Mercoledì 19 Giugno 2019 | 11:24

40 MILA EURO IN CONTANTI ED UN’AUTO CON VANO SEGRETO CONTENTE SVARIATE QUANTITÀ' DI DROGA: DUE PERSONE IN MANETTE

Un altro maxi sequestro di sostanze stupefacenti è stato portato a termine dagli uomini della Squadra Mobile di Reggio Emilia con l'ausilio della Questura di Modena...(Guarda il Video)


Gli uomini della Squadra Mobile della Questura di Reggio Emilia, con l’ausilio dei colleghi della Questura di Modena, nella giornata di ieri, 11 giugno u.s., hanno registrato l’ennesimo sequestro di un rilevante quantitativo di droga, tipo cocaina ed
hashish. Martedì mattina, in particolare, gli investigatori della Squadra Mobile reggiana si recavano, in trasferta, a Modena per monitorare un’abitazione che era sospettata di essere il luogo ove numerosi pusher reggiani si recavano per acquistare cocaina ed hashish. Nel corso della mattinata gli investigatori notavano un’autovettura recarsi nella corte dell’abitazione; il proprietario dell’abitazione avvicinava l’uomo a bordo e, dopo avergli consegnato qualcosa, riceveva due involucri.
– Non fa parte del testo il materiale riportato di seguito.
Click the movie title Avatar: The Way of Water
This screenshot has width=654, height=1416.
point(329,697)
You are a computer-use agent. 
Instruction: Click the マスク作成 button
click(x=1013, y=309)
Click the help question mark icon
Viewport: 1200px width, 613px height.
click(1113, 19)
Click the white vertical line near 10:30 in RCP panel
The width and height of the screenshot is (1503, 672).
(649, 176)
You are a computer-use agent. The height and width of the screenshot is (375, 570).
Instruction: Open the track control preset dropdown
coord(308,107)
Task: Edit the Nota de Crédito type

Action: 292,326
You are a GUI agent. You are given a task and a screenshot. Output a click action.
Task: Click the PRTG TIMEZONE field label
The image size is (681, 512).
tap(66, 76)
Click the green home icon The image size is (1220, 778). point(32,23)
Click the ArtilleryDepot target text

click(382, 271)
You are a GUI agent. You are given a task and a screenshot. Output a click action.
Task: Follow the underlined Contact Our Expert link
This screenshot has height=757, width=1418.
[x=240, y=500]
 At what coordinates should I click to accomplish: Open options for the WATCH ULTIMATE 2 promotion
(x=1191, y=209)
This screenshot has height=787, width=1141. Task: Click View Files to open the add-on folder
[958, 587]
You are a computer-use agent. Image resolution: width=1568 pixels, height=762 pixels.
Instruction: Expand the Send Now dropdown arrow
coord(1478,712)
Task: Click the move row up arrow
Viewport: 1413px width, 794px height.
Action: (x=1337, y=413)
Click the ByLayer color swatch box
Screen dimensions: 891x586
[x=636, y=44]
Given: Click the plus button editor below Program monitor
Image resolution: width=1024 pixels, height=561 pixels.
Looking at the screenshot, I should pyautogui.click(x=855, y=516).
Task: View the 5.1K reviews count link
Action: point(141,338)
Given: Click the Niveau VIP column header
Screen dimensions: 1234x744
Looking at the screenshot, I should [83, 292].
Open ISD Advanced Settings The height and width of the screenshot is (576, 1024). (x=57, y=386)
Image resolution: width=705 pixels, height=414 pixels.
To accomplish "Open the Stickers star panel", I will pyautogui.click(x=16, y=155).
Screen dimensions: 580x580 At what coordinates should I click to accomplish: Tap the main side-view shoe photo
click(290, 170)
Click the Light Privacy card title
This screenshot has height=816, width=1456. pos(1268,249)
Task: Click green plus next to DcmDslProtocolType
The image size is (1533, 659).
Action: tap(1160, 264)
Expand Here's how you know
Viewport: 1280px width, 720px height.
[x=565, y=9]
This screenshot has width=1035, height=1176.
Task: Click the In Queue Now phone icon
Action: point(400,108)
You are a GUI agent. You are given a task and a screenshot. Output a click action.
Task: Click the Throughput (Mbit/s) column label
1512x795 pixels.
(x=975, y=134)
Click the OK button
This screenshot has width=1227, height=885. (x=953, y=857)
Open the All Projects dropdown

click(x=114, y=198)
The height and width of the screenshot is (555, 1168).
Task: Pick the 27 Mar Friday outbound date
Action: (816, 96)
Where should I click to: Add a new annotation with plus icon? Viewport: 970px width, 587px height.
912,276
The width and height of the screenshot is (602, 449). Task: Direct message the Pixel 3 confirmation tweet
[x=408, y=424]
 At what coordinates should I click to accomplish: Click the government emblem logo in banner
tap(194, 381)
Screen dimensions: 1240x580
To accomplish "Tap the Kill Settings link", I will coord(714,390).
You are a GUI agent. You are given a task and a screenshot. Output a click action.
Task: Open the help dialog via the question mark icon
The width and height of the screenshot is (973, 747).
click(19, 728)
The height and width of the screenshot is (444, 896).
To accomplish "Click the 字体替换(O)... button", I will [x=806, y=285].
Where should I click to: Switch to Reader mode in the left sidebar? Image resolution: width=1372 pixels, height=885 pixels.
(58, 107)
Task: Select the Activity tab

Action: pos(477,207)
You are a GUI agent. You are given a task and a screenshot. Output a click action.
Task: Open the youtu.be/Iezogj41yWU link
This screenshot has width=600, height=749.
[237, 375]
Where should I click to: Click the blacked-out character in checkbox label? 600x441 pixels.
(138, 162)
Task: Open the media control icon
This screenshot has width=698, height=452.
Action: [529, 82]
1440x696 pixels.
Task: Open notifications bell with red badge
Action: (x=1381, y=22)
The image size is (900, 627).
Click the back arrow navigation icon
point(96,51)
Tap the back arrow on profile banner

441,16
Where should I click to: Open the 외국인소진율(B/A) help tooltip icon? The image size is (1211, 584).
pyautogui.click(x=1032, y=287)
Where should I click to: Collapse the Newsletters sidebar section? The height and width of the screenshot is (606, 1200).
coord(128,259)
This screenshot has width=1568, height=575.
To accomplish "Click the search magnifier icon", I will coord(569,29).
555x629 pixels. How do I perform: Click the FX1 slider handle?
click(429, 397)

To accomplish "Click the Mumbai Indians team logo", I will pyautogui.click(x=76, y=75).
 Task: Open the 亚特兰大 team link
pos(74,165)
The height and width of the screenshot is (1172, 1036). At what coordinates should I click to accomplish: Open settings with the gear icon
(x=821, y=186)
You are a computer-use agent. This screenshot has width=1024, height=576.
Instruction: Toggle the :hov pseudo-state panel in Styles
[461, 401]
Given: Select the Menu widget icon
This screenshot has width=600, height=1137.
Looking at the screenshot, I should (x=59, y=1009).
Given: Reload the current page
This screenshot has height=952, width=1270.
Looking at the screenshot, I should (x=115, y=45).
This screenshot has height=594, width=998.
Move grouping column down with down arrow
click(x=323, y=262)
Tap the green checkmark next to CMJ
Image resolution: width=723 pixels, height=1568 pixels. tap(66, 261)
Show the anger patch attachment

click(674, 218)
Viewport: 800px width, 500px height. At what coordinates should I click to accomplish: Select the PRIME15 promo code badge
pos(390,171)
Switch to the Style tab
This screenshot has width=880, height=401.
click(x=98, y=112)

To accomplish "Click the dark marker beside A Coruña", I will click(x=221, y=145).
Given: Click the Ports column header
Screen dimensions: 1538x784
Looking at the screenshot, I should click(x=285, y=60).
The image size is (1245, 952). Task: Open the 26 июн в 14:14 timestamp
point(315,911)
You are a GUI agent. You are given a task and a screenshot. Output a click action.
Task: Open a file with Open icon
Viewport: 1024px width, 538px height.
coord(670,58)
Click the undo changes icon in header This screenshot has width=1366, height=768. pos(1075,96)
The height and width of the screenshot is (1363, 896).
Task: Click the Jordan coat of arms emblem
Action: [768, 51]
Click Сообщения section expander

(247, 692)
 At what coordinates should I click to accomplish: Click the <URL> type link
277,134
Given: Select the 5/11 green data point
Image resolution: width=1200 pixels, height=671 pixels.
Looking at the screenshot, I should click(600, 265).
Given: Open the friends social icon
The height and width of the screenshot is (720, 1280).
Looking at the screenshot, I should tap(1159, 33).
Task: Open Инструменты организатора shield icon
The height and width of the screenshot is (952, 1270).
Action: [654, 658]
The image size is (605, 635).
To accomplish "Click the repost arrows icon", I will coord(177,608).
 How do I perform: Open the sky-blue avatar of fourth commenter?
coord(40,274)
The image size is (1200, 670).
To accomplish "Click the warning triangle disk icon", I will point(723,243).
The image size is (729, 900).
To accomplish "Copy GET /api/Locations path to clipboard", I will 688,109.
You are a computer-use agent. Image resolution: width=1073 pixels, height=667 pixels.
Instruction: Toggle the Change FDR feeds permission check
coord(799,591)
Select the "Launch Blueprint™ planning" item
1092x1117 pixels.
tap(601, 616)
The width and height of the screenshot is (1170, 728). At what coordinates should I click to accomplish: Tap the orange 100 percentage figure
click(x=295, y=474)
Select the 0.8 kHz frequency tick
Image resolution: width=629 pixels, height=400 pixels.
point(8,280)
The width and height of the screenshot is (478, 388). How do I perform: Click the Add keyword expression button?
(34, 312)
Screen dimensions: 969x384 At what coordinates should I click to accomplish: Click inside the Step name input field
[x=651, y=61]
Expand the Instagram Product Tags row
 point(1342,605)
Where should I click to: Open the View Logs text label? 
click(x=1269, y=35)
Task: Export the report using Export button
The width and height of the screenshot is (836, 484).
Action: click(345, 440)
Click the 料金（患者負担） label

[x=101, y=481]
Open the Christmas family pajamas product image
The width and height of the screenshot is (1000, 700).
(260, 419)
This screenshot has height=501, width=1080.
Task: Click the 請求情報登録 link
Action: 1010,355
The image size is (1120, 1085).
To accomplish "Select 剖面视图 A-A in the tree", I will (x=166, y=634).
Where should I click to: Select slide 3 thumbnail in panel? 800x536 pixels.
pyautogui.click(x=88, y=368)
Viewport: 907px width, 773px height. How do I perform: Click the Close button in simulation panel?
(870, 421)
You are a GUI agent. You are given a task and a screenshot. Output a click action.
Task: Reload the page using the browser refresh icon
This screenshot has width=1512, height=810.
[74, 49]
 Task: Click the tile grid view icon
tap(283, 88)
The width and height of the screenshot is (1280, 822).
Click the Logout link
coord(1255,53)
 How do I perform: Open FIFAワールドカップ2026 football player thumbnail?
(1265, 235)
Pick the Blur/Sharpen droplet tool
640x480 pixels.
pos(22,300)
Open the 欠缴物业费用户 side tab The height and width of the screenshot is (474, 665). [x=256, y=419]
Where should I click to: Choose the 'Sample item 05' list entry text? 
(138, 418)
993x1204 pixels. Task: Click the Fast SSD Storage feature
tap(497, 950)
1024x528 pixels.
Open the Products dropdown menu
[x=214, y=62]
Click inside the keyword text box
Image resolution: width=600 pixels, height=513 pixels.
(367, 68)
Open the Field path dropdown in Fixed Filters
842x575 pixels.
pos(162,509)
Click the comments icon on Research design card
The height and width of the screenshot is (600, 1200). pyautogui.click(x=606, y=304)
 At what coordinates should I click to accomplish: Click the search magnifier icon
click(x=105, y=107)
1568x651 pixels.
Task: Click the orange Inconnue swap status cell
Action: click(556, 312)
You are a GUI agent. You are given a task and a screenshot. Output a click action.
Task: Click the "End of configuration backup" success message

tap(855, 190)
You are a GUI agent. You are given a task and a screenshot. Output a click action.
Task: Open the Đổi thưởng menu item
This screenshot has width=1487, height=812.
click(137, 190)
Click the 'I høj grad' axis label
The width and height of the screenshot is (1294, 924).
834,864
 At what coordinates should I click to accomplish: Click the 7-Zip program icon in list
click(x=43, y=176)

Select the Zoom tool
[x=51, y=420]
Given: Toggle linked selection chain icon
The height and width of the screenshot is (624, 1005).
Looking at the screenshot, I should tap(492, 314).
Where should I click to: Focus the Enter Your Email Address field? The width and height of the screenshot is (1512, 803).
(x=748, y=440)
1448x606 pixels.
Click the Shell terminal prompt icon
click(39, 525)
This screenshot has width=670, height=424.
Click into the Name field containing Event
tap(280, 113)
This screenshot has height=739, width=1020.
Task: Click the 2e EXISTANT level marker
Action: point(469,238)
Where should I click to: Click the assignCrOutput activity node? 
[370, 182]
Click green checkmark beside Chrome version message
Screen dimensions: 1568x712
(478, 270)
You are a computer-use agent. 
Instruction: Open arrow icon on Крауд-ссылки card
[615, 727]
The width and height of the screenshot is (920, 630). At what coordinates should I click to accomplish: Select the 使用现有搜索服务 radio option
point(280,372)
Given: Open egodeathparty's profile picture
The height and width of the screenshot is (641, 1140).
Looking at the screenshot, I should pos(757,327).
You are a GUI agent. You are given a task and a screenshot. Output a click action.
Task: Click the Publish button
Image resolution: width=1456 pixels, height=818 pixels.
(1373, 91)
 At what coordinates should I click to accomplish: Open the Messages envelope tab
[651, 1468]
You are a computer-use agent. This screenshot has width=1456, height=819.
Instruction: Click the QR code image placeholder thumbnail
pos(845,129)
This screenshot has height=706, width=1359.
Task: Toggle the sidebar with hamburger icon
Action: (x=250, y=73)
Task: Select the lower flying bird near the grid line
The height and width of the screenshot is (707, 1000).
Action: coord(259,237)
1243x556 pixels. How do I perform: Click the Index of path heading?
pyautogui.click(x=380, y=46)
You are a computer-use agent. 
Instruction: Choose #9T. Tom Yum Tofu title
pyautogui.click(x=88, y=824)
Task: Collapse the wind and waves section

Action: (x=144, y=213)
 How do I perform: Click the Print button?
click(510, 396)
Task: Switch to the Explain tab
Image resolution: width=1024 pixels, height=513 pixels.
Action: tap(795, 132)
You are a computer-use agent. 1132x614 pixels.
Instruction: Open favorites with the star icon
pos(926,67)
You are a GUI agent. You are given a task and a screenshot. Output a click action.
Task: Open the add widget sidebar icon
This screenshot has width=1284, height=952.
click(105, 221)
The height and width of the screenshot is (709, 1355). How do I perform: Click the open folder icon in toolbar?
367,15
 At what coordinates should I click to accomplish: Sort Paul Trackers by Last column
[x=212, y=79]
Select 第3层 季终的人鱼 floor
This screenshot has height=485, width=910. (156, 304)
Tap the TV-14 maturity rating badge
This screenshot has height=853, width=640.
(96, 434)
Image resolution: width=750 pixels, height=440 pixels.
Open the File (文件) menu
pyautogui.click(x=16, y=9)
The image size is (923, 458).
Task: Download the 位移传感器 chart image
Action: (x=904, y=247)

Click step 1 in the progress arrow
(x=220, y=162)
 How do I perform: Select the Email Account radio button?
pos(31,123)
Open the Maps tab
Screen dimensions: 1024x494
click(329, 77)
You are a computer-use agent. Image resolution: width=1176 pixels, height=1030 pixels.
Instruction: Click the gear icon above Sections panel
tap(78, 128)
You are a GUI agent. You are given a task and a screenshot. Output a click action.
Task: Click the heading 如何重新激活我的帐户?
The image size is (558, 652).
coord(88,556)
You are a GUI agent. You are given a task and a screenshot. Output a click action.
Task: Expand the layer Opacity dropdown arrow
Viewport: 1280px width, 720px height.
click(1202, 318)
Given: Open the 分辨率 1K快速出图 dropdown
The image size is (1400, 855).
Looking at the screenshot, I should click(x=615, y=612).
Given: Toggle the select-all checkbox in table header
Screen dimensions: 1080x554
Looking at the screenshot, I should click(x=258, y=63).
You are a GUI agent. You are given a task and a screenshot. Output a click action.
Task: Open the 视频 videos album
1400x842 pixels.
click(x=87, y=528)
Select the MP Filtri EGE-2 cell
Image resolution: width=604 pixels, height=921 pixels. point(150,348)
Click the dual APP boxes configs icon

Gli uomini della Squadra Mobile, quindi, decidevano, da un lato, di bloccare l’auto che era entrata nel cortile – su cui veniva identificato un cittadino albanese residente nel Forlivese – e di entrare nell’abitazione monitorata. All’interno dell’abitazione si rintracciava un uomo, marocchino, ed uno dei due panetti consegnatigli poco prima contenente un chilo di cocaina. L’altro panetto era stato già aperto e l’uomo stava procedendo al taglio ed al confezionamento della cocaina in sasso. Nell’appartamento la presenza, anche, di oltre due chili di hashish. Nell’autovettura condotta dal cittadino albanese, ad un primo controllo, non si trovava nulla. Il mezzo quindi veniva condotto in Questura ove, con pazienta e professionalità, gli uomini della Squadra Mobile riuscivano ad individuare un vano segreto, ricavato nel cruscotto, al cui interno erano occultati un panetto da oltre un
chilo di cocaina e poco meno di 40.000 euro contanti sottovuoto. Sulla scorta di quanto accertato entrambi i soggetti venivano tratti in arresto ed associati presso il carcere di Modena a disposizione dell’A.g.